David Stang coordena uma comitiva norte-americana que chegou a Belém (PA) na semana passada para acompanhar as investigações do assassinato da irmã Dorothy. Além do irmão da missionária, integram a delegação o advogado da família, Brent N. Rushford; o cônsul especial de Washington, Jeffrey T. Hsu; e o advogado consultor do caso em Washington, Blake Rushforth.

A família Stang acompanha a apuração do crime e as ações adotadas pelo governo e pela Justiça. Em agosto a família enviou uma carta ao presidente Luiz Inácio Lula da Silva pedindo especial atenção para a condução do caso.

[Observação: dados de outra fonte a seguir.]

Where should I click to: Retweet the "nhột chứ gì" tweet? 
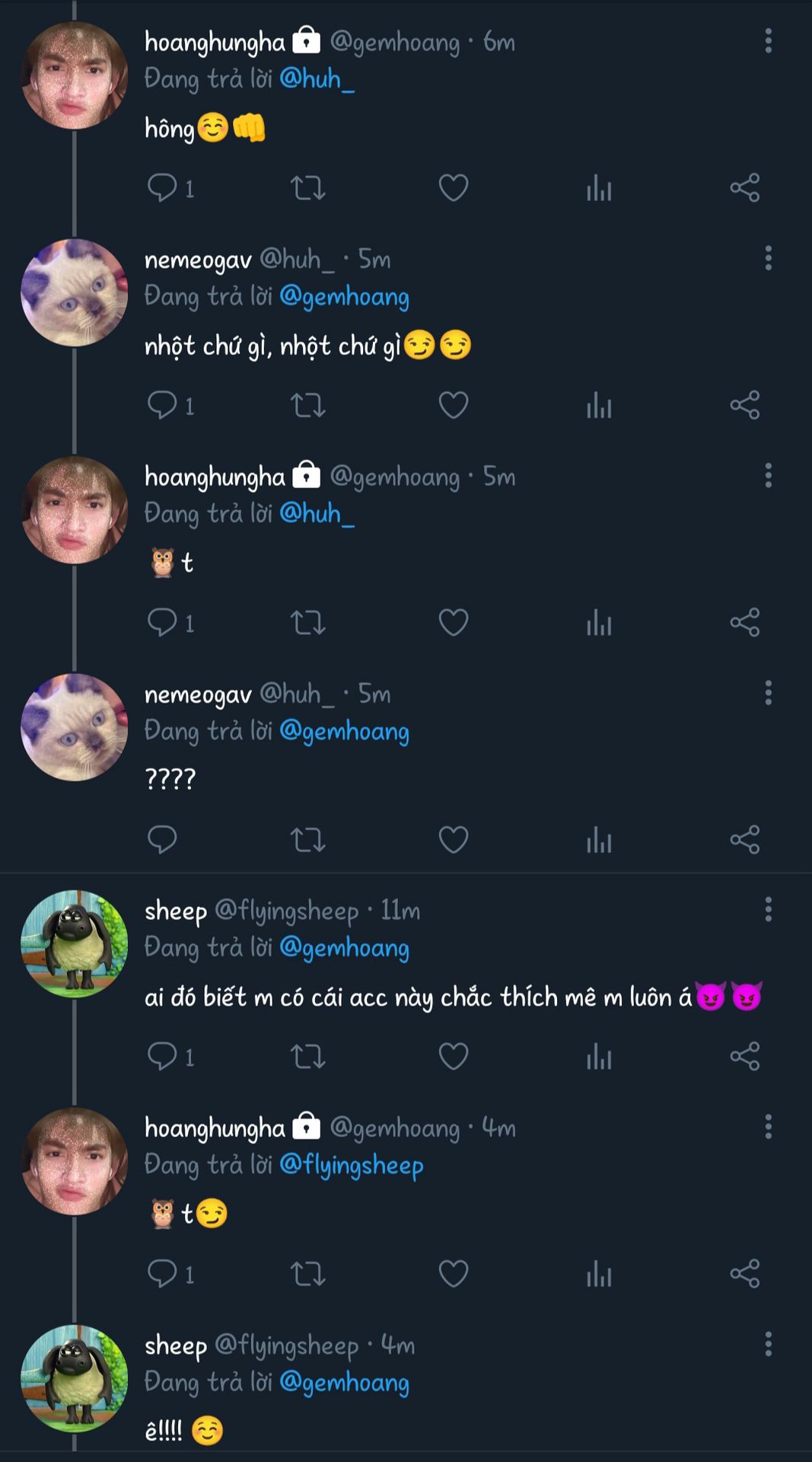(x=307, y=405)
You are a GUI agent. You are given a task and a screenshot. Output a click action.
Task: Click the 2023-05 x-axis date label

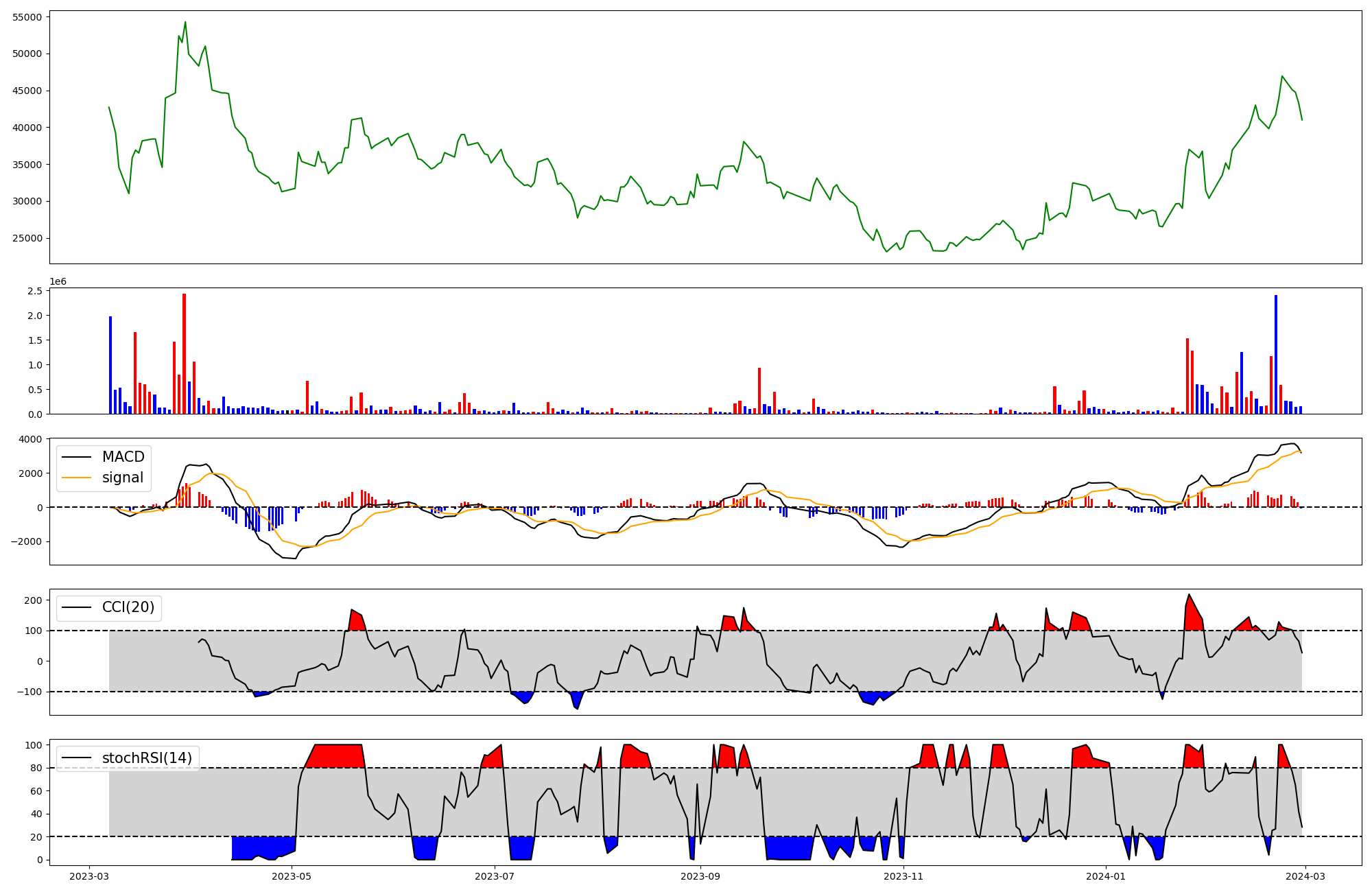point(292,876)
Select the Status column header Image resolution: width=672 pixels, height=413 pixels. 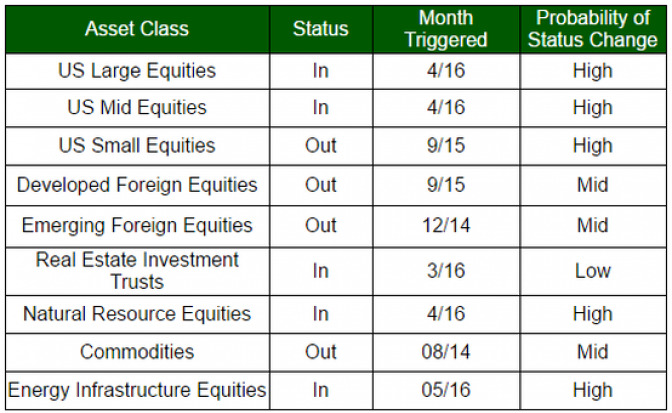point(321,29)
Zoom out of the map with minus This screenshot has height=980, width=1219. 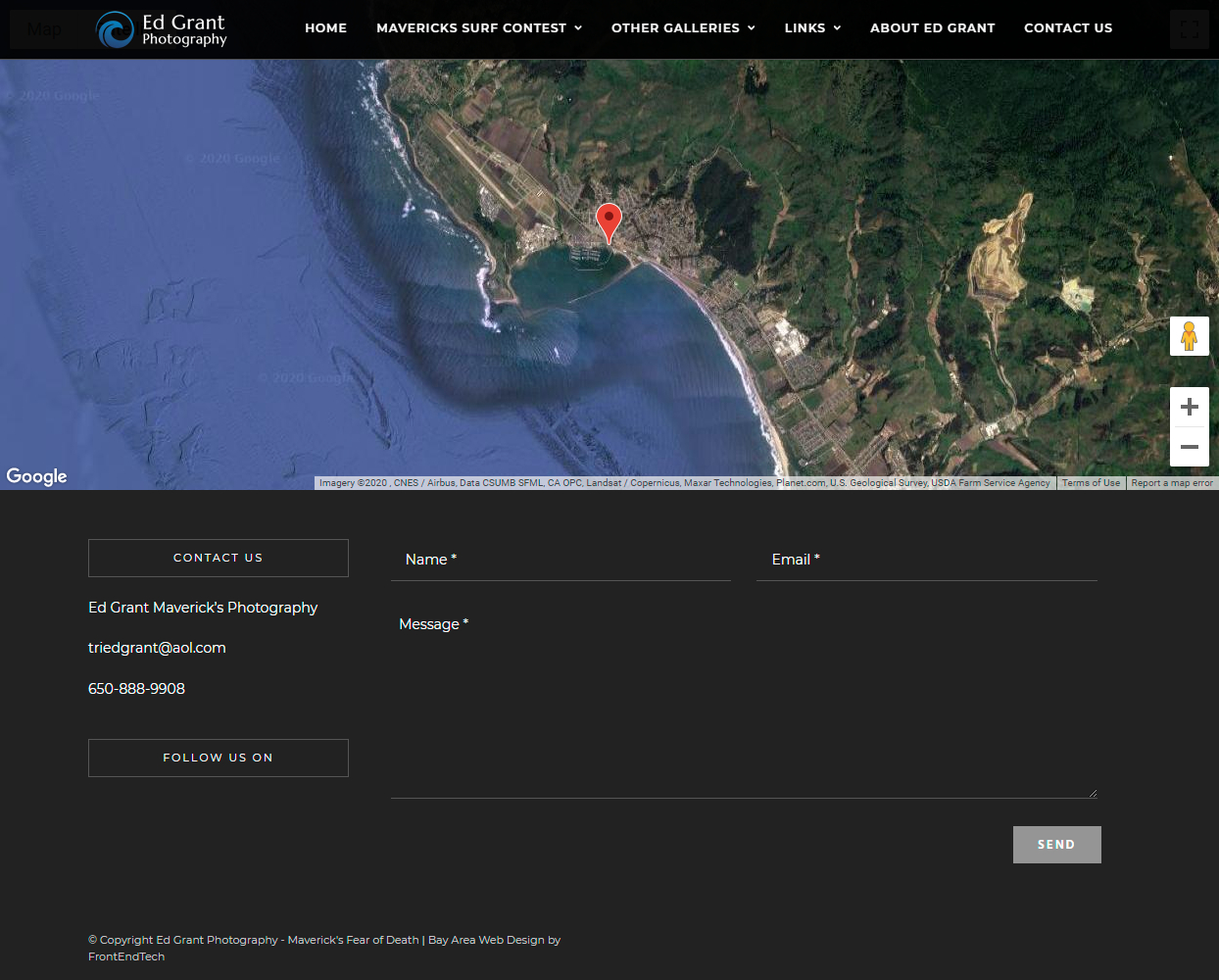click(1189, 447)
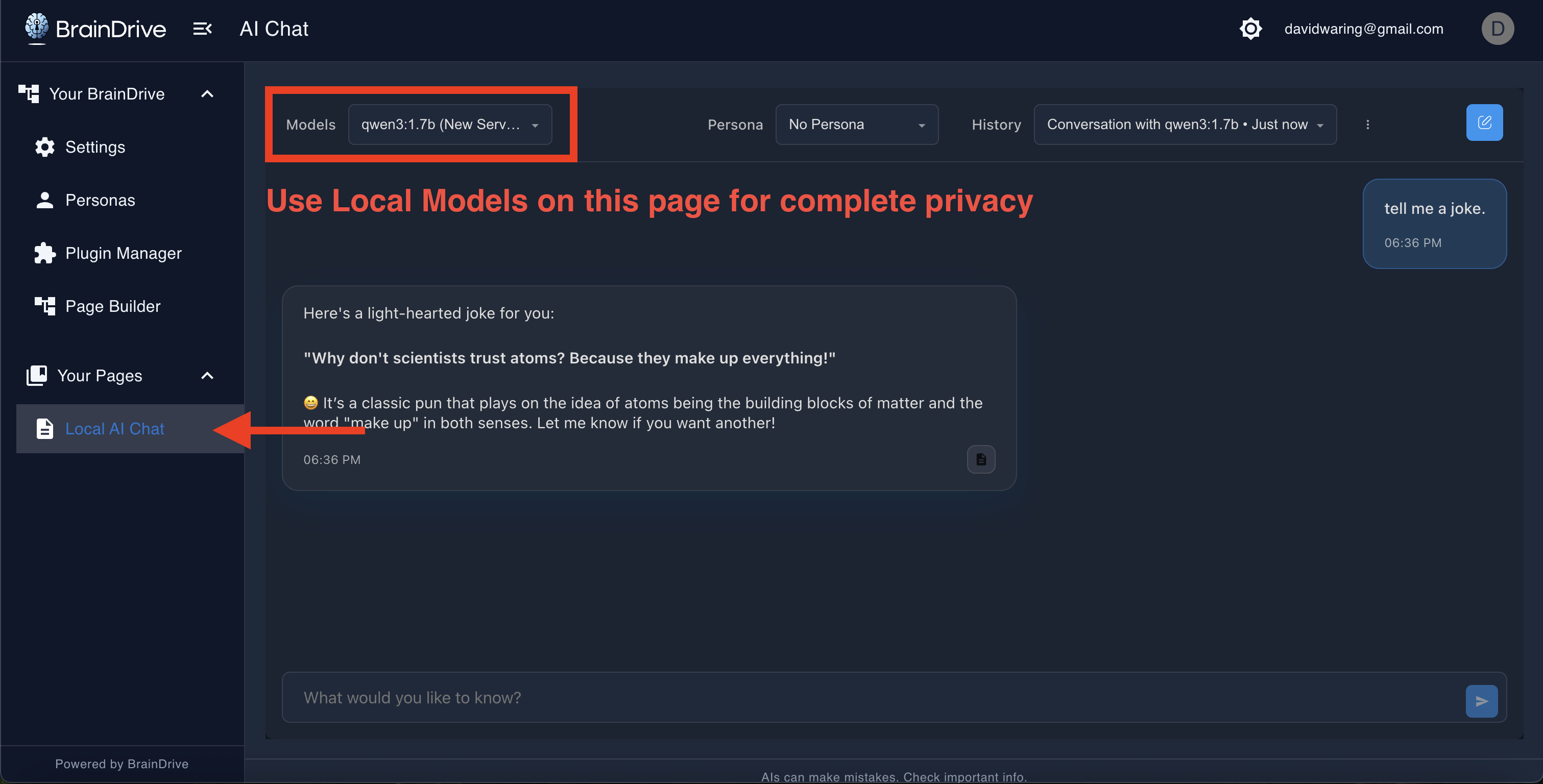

A missionária norte-americana Dorothy Stang tinha 73 anos quando foi assassinada. Ela viveu 40 anos no Brasil, onde se naturalizou e ficou conhecida internacionalmente por sua luta pela implementação de projetos de desenvolvimento sustentável e por denunciar a exploração ilegal de madeira na região da Amazônia, a grilagem e a violência contra camponeses da região.

A principal linha de investigação da polícia é que o assassinato da missionária foi organizado por um consórcio de fazendeiros influentes e poderosos na região do Oeste paraense, que se sentiam prejudicados com a atuação de Dorothy Stang.

Atualmente, cinco acusados de envolvimento no assassinato de Dorothy Stang estão presos em Belém. São eles os dois pistoleiros, Rayfran das Neves, que disparou os tiros, e Clodoaldo Batista (Eduardo), que acompanhava Rayfran no momento do crime; o intermediário Amair Feijoli da Cunha (Tato) e os dois fazendeiros acusados de serem os mandantes do crime, Vitalmiro Bastos de Moura (Bida) e Regivaldo Pereira Galvão.

Os fazendeiros já entraram com pedido de habeas corpus na Justiça paraense e no Superior Tribunal de Justiça (STJ) para responderem o processo em liberdade, mas os dois tribunais negaram os pedidos.